You may ask: how does Ahab and Melville relate to science and medicine, and how is Romanticism related to the art of medicine? I see two main links, one being that reading the Romantics enables one to be more knowledgeable about the issue of originality, and two being that observing how the Romantics handle the art of redoing enables one to redo something and still retain originality. These two links are not mutually exclusive, and the second naturally follows the first—learning what originality is enables one to redo things in original ways. Take this for example: a pulmonary intern (keeping the lung theme) sees a case of fibrotic lung disease that had been presented recently at grand rounds. Now, repeat this situation maybe ten times, that is to say, the intern sees ten more patients with fibrotic lung disease and goes to ten more grand rounds on fibrotic lung disease. Could such repetitiveness lead to boredom for the intern? I can’t answer this from experience, as I’m only a first year student, but I’ve heard the answer to be: “Yes.” A bit of originality could help the intern out here, so here I invoke the experience of reading and rereading Melville: when I reread Moby Dick, or reread any other book, I remind myself to be more aware of where I reread, how long I reread, and how I feel when I’m rereading. And then I compare these to my previous experiences of reading Moby Dick, that is to say, where I first read it, or, where I previously read it. I would argue that the intern can try something similar with clinical cases and grand rounds: where did I last see this case of fibrotic lung disease? And how did I feel when I last saw this case? These questions can make each case of fibrotic lung disease original and interesting.

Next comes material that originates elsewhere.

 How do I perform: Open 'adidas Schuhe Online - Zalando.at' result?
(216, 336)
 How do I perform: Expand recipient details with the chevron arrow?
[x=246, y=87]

To finish this post, I’d like reflect on my previous post. In my first post titled “Imaginative Literature and Medicine,” I laid out my objectives and motivations for writing in this blog, and I identified three focal points that I can discern in the medical humanities: 1. a literary focus, in which writers identify characters in literature that are scientists and doctors and write about these characters; 2. a medical focus, in which doctors and scientists reflect on personal anecdotes and write about them creatively in the form of poems or short stories; and 3. a practical focus, in which writers identify links between literature and medicine and argue for the usefulness of reading imaginative literature in practicing medicine and science. My interest is in the third category, and admittedly, I think this is the most underdeveloped of the three categories. This second post on Melville, Moby Dick, and medicine (a convenient alliteration, I might add) is meant to not only continue where I left off in the first post, but also to start a trend for future posts, in which I will be drawing more links between medicine, science, and the American Romantic writers: R.W. Emerson, N. Hawthorne, H. Melville, W. Whitman, and H.D. Thoreau.